By Chris Bailey | Thursday 2 August 2018

Disclosure: I own shares in one or more of the stocks mentioned. I wrote this article myself, and it expresses my own opinions. I am not receiving compensation for it (other than from ShareProphets). I have no business relationship with any company whose stock is mentioned in this article.

I gave some freebie advice to the Barclays (BARC) board a week or so ago HERE and thankfully today's first half numbers from the banking behemoth did not include an unwise stab at the US retail space. What they did say however was quite sensible stuff and there has been a bit of progress on most fronts including capital generation to support the 3%+ yield, good progress on cost control and even an investment banking unit which did not disappoint for once.

I know banks are always a leap of faith but I think you have a bit of protection today - despite the global uncertainties - due to the valuation metrics even beyond the yield you could get on one of the bank's own savings products. I have mentioned the geek maths angle before and the continued push towards a full and pukka double digit return on tangible assets means this should trade at tangible book value...which at 259p is a cool 20% above the current share price. It is not going there directly but you can make a double-digit gain - and then have a think about it all - by snaffling a bit of stock now. Still better than the more conventional way of putting money 'in' the bank!

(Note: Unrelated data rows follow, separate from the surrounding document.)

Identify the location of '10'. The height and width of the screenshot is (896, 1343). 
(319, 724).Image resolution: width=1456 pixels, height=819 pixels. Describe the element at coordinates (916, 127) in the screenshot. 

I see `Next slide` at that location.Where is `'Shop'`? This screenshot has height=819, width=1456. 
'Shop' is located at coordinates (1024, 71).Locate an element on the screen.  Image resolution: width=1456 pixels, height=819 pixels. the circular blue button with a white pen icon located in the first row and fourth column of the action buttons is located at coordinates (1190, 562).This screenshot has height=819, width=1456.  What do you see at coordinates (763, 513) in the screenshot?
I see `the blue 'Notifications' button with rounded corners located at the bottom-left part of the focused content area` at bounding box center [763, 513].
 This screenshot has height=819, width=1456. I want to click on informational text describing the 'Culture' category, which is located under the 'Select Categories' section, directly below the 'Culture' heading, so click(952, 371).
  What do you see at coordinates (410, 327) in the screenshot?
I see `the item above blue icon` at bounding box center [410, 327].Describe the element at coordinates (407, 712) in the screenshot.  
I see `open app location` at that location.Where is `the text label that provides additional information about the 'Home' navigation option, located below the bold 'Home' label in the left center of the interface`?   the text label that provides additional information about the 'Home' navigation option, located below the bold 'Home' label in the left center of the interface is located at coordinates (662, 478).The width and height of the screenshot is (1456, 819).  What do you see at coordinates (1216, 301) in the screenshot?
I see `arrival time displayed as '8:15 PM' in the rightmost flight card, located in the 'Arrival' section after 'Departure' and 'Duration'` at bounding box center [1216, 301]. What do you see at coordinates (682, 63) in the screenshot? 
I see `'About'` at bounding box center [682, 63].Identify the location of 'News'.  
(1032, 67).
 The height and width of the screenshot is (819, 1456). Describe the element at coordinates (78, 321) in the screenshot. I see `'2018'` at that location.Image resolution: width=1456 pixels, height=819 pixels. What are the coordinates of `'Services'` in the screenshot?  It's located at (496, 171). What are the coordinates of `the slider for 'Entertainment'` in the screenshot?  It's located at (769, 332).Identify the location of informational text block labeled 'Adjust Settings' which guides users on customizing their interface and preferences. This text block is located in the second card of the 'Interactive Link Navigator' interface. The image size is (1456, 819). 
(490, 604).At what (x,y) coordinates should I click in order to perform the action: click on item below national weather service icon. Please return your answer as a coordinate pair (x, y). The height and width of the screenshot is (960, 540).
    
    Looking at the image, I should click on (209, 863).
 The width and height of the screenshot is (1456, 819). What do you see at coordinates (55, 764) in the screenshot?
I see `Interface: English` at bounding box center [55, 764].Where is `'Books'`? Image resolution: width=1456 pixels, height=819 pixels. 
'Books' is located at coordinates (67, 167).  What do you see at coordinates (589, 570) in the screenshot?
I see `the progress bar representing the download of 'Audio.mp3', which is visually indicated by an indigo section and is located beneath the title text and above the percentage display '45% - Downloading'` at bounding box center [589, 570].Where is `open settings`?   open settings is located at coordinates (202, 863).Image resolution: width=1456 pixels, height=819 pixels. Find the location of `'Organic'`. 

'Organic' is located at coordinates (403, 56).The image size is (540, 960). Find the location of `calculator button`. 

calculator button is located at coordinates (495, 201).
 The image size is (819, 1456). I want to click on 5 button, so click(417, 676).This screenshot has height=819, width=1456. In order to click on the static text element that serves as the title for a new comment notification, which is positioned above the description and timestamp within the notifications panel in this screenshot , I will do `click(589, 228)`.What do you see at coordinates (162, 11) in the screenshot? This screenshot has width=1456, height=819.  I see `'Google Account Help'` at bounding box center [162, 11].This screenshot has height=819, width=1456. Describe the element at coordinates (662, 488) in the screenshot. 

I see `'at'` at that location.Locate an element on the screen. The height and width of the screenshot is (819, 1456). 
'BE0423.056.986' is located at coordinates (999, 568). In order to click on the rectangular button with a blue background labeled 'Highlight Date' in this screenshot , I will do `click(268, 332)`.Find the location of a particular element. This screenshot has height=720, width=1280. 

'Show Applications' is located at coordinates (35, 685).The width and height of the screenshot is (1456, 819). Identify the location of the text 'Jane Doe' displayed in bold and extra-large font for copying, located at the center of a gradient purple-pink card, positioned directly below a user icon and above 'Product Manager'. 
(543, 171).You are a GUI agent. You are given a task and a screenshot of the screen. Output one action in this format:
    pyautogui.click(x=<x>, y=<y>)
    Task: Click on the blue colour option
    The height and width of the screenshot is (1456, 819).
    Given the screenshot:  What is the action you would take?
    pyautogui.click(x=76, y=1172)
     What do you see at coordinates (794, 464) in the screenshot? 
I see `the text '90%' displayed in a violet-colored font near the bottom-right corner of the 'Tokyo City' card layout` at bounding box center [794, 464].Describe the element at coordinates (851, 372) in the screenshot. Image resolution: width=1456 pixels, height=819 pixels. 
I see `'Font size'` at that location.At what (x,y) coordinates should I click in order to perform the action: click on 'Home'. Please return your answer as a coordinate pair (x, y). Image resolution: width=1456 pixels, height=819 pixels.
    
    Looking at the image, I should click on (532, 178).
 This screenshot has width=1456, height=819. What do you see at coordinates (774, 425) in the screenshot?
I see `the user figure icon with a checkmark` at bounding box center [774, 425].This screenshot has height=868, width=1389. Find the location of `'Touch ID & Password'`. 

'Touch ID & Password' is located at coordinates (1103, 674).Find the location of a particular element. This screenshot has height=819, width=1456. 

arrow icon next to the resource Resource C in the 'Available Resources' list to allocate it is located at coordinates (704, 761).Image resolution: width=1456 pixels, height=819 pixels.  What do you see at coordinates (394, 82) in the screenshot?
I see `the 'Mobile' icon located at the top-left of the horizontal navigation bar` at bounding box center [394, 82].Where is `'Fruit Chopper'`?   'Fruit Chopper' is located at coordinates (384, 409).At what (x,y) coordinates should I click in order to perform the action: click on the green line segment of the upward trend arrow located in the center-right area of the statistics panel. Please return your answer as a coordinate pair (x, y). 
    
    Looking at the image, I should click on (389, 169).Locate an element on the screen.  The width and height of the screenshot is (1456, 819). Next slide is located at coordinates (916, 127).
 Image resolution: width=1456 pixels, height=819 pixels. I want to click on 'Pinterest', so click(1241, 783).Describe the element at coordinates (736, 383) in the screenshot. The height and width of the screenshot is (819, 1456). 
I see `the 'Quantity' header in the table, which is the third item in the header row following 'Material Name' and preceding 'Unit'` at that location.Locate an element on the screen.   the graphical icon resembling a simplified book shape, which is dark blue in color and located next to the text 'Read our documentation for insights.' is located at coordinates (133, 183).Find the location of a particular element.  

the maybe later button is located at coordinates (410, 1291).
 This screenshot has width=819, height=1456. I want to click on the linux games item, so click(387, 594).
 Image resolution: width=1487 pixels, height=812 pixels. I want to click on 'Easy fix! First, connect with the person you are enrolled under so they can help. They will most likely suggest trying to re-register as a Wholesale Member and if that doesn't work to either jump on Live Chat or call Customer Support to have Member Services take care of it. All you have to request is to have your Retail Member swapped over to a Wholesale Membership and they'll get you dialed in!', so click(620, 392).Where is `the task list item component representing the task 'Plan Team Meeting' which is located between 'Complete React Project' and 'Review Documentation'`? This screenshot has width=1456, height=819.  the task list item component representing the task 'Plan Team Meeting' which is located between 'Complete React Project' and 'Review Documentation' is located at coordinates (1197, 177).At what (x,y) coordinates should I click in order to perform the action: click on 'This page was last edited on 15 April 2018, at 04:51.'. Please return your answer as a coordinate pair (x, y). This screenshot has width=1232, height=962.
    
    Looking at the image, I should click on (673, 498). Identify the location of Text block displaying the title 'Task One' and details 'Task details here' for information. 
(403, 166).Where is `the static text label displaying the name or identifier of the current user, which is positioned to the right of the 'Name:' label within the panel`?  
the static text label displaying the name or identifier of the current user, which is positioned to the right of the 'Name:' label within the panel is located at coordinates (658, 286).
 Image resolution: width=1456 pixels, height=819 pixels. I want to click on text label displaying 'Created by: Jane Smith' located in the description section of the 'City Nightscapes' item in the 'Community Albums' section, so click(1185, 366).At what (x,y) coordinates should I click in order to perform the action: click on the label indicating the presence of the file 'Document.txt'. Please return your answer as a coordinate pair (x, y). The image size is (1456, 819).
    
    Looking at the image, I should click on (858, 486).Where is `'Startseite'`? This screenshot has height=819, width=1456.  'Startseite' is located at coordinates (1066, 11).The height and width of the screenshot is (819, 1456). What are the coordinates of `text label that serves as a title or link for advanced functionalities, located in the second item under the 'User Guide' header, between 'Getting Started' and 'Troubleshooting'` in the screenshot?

I had to suppress a laugh when colostomy-and-much-more medical devices company ConvaTec (CTEC) kicked off this morning's conference call with the observation it had generated a 'solid performance' during the first half. Anyhow since my initial love-up piece, the shares have gone sideways-to-up and today's numbers show the continuing scope.

Admittedly 2.6% organic growth and a small fall in operating margins does not sound that exciting but, as noted six months ago, this is from the backdrop perspective of a business under pressure from production problems and private equity shareholders dumping their holdings as lock-ups expired. Full year hopes were held, which means a slight acceleration in the growth rate and higher EBIT margins. The new CFO continues to come across well, which is just what this company needs in terms of discipline, new systems and cash conversion. On this basis, good to see the debt level nudge down during the first half but, I feel, much more to come. The new wound care products look good, ostomy is back to growth and the smaller continence and infusion devices (you can guess what they are!) divisions had good growth. Certainly there are a couple of challenges out there including some patchy growth in a couple of its older wound products but, bottom-line, corporate life is moving in a good direction. Last time I concluded:

'If I run the numbers the stock is trading around a x16 forward EV/ebit multiple and doesn't offer much of a dividend yield. Neither are individually stunning but it is all about where the company is going rather than where it is. The next big level is undoubtedly the 225p float price re-attainment. My feel for 2018 is that it will achieve this and a bit more. In short, I hope I will not have to buy one of its colostomy bags and related for a while but as for the shares...I like them here. Buy.'

As I write, here we are at that 225p level. I think the future is bright and hopefully - personally - not with a need to try out directly one of the products.